The listing below is to be copied exactly, with pictures excluded.
*** Opening of Provided data ***
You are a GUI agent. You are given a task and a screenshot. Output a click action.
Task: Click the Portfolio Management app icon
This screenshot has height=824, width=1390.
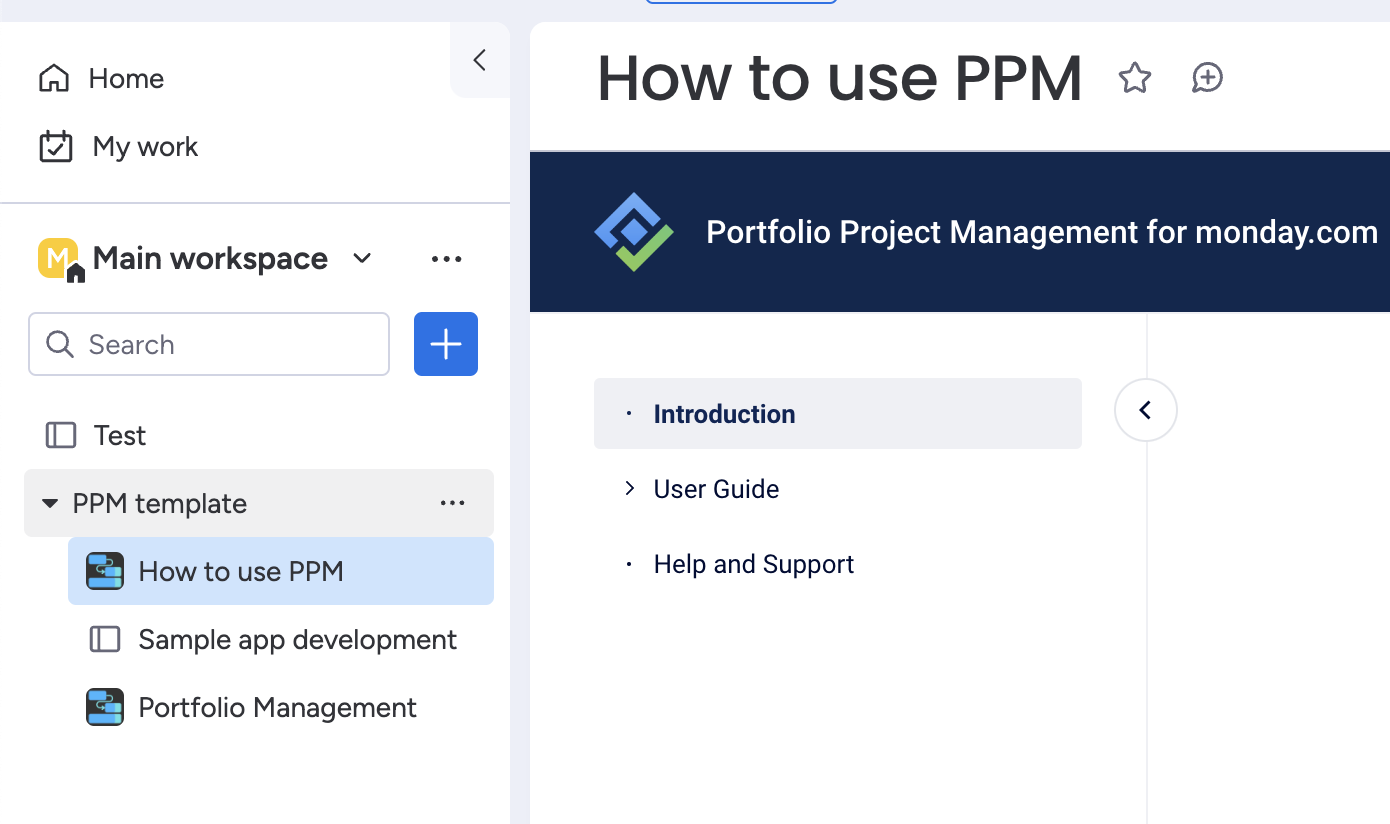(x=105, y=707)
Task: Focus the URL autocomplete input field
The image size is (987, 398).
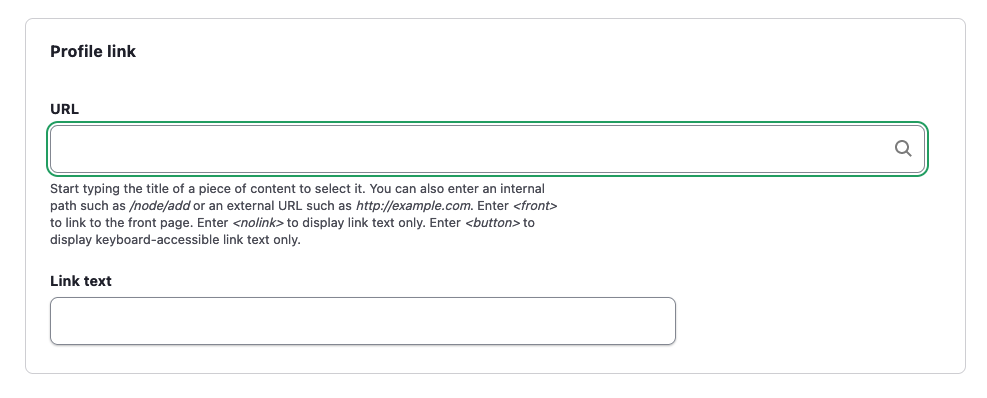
*** Close of Provided data ***
Written answer:
You are a GUI agent. You are given a task and a screenshot. Output a click action.
Task: Click the Portfolio Management app icon
This screenshot has height=824, width=1390.
(x=105, y=707)
Task: Focus the URL autocomplete input field
The image size is (987, 398).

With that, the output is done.